SOURCE TEXT —
╔══
🤖 AI Summary
This work addresses the common challenge in text-to-motion generation where artifacts such as foot sliding arise due to the difficulty of simultaneously achieving semantic alignment and physical plausibility. To this end, we propose the Distortion-aware Motion Calibrator (DMC), a self-supervised, data-driven post-processing module that learns to recover physically plausible and semantically consistent motions without requiring complex physics-based modeling. DMC operates by leveraging synthetically distorted motions paired with their original textual descriptions, enabling plug-and-play integration with diverse text-to-motion models. Experiments demonstrate significant improvements: when applied to T2M and T2M-GPT, DMC reduces FID by 42.74% and 13.20%, respectively, while achieving state-of-the-art R-Precision. Furthermore, integration with MoMask yields a 33.0% reduction in interpenetration, substantially mitigating prevalent physical distortions.
📝 Abstract
Generating semantically aligned human motion from textual descriptions has made rapid progress, but ensuring both semantic and physical realism in motion remains a challenge. In this paper, we introduce the Distortion-aware Motion Calibrator (DMC), a post-hoc module that refines physically implausible motions (e.g., foot floating) while preserving semantic consistency with the original textual description. Rather than relying on complex physical modeling, we propose a self-supervised and data-driven approach, whereby DMC learns to obtain physically plausible motions when an intentionally distorted motion and the original textual descriptions are given as inputs. We evaluate DMC as a post-hoc module to improve motions obtained from various text-to-motion generation models and demonstrate its effectiveness in improving physical plausibility while enhancing semantic consistency. The experimental results show that DMC reduces FID score by 42.74% on T2M and 13.20% on T2M-GPT, while also achieving the highest R-Precision. When applied to high-quality models like MoMask, DMC improves the physical plausibility of motions by reducing penetration by 33.0% as well as adjusting floating artifacts closer to the ground-truth reference. These results highlight that DMC can serve as a promising post-hoc motion refinement framework for any kind of text-to-motion models by incorporating textual semantics and physical plausibility.
╚══
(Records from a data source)
╔══
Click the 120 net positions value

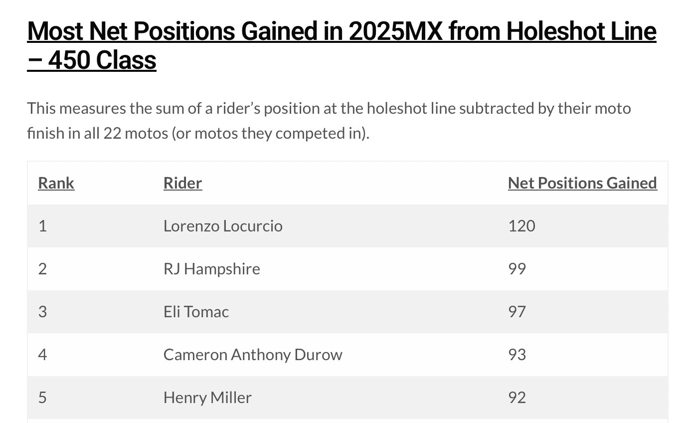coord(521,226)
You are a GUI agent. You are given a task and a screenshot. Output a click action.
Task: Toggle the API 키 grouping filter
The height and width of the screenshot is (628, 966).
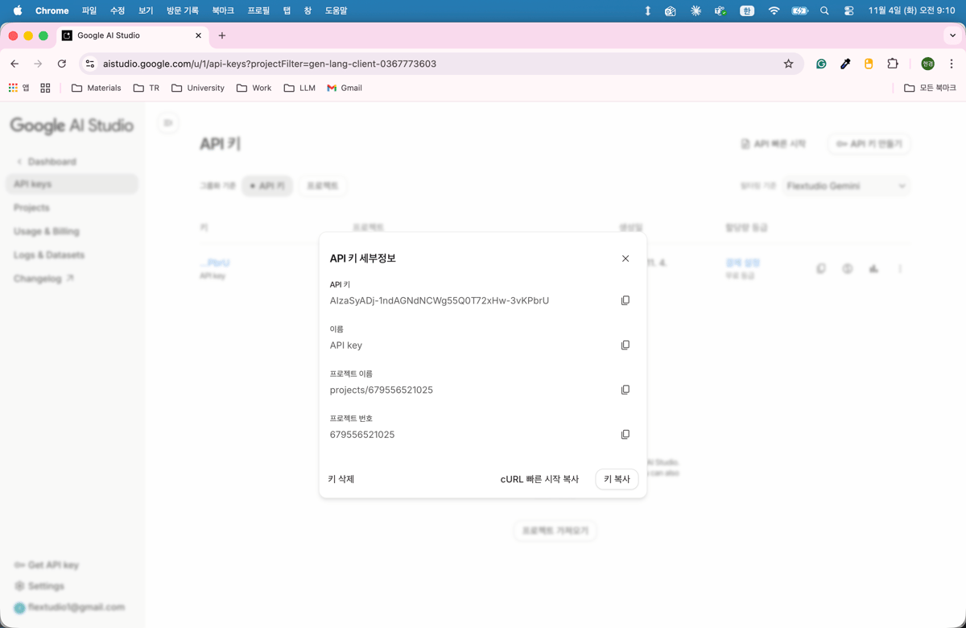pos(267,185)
╚══
╔══
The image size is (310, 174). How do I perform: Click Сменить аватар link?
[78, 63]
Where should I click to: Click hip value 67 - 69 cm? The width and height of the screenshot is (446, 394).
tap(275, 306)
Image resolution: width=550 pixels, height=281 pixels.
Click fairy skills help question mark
╚══
PROBLEM DETAILS — In the text on the Distortion-aware Motion Calibrator, by what percentage does DMC reduce FID on T2M-GPT?

OUTPUT FOR THIS TASK — 13.20%